_EXERCISE TASK:_
Rewrite these lines with every "pixels" changed to "px", keeping everything else the same.

_RECORDS TO USE:_
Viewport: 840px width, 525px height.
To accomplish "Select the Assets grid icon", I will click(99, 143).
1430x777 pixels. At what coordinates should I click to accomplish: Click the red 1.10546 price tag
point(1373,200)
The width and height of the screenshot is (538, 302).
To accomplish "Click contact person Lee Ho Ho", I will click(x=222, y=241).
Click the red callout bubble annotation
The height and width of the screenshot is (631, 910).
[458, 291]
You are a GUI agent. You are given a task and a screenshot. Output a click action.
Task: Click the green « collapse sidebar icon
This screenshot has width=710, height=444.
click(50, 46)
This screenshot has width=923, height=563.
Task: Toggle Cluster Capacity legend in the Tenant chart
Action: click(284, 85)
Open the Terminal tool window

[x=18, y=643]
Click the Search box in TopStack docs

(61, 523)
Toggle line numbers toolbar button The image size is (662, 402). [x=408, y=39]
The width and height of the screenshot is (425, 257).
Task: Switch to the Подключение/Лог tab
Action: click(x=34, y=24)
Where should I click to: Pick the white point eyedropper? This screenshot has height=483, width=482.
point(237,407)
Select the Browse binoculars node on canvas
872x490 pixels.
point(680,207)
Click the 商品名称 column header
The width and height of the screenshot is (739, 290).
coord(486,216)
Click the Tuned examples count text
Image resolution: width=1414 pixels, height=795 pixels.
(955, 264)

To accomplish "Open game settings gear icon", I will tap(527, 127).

_TASK RESULT:_
Viewport: 840px width, 525px height.
To accomplish "Select the Assets grid icon", I will click(99, 143).
1430x777 px. At what coordinates should I click to accomplish: Click the red 1.10546 price tag
point(1373,200)
The width and height of the screenshot is (538, 302).
To accomplish "Click contact person Lee Ho Ho", I will click(x=222, y=241).
Click the red callout bubble annotation
The height and width of the screenshot is (631, 910).
[458, 291]
You are a GUI agent. You are given a task and a screenshot. Output a click action.
Task: Click the green « collapse sidebar icon
This screenshot has width=710, height=444.
click(50, 46)
This screenshot has width=923, height=563.
Task: Toggle Cluster Capacity legend in the Tenant chart
Action: click(284, 85)
Open the Terminal tool window

[x=18, y=643]
Click the Search box in TopStack docs

(61, 523)
Toggle line numbers toolbar button The image size is (662, 402). [x=408, y=39]
The width and height of the screenshot is (425, 257).
Task: Switch to the Подключение/Лог tab
Action: click(x=34, y=24)
Where should I click to: Pick the white point eyedropper? This screenshot has height=483, width=482.
point(237,407)
Select the Browse binoculars node on canvas
872x490 px.
point(680,207)
Click the 商品名称 column header
The width and height of the screenshot is (739, 290).
coord(486,216)
Click the Tuned examples count text
Image resolution: width=1414 px, height=795 px.
(955, 264)

To accomplish "Open game settings gear icon", I will tap(527, 127).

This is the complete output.